Hier wurde ich hellhörig. Dies erlebe ich als passionierte Konzertgängerin immer wieder. Manchmal sind Musiker und Zuhörer durch die Musik so verbunden, dass der Raum sich verändert, manchmal setzt sogar das Klatschen verzögert ein, um diesen besonderen Moment nicht zu stören. Und manchmal entsteht keine Verbindung. Dann ist alles große Mühe. Es wird munter in leise Stellen hinein gehustet und das Klatschen entsteht - so könnte man meinen - mehr aus Erleichterung, dass alles vorbei ist und alle wieder reden und nach Hause gehen dürfen.

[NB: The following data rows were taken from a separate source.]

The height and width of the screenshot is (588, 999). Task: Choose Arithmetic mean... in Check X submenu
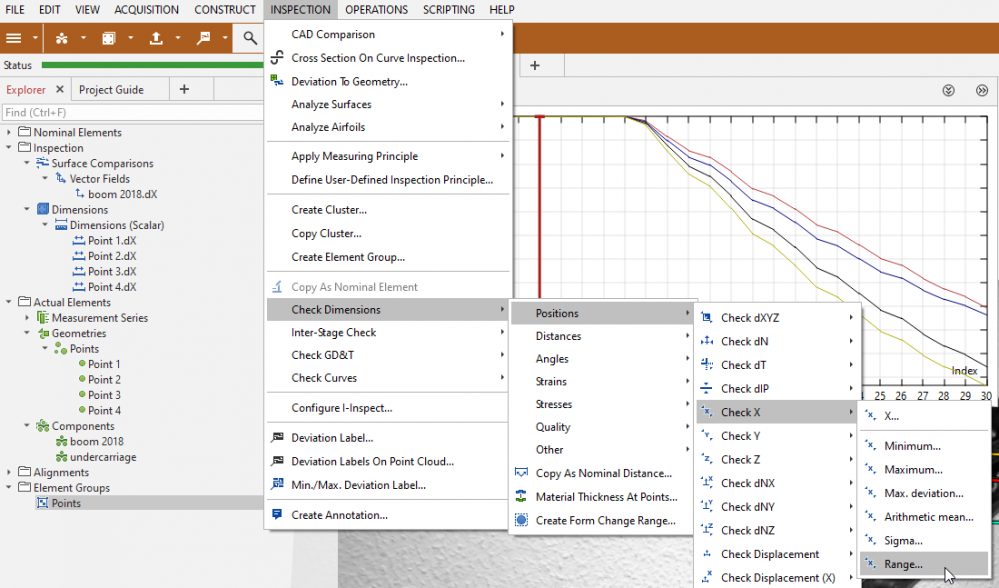928,517
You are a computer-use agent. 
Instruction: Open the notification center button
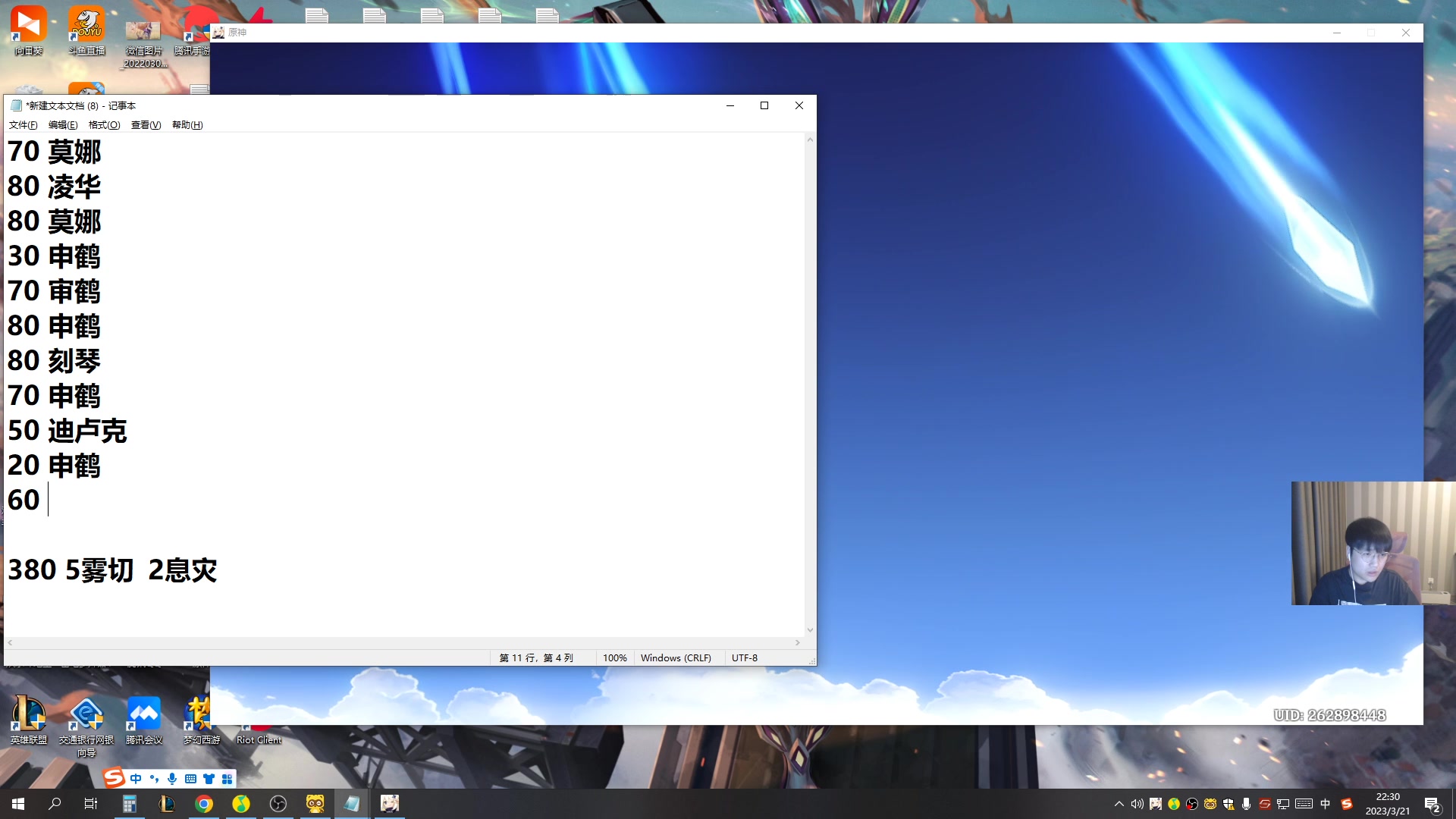pos(1432,804)
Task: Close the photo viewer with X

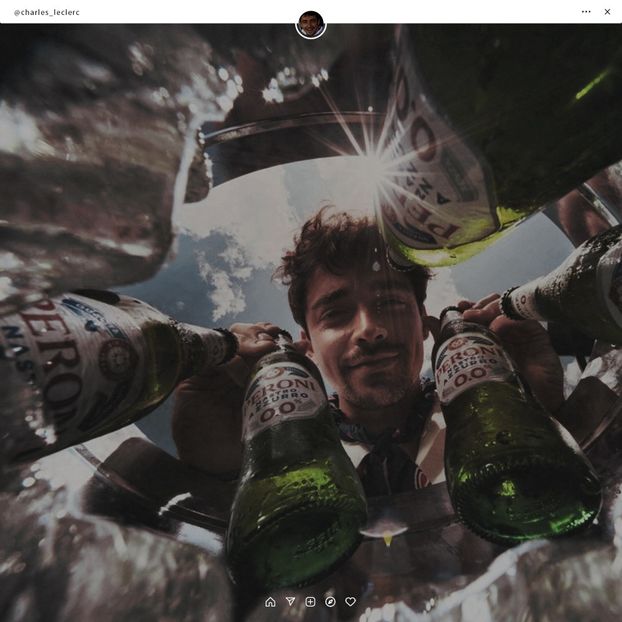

Von Musikerinnen und Musikern habe ich öfter gehört, dass sie diesen Zauber kennen, und dass sie wahrscheinlich nur deswegen überhaupt Musik machen.

Das, was in mir die Aufmerksamkeit geweckt hat, war der Hinweis auf die gegenseitige Bedingung für das Gelingen. Im Denkraum machen wir gerade das: wir praktizieren tiefes und schöpferisches Zuhören, so dass die Denkpartnerin oder der Denkpartner ihre Gedanken eigenständig und frei entwickeln können. So wie ich nicht besser spielen muss als die Musiker, muss ich nicht besser denken. Es reicht völlig, wenn ich besser zuhöre als ich es gewöhnlich tue.

Das war der erste Punkt, der mich bei dem Zitat erfreut hat. Ich habe etwas erkannt und eine genauere Beschreibung für meine eigene Erfahrung bekommen. Das war der Anfang.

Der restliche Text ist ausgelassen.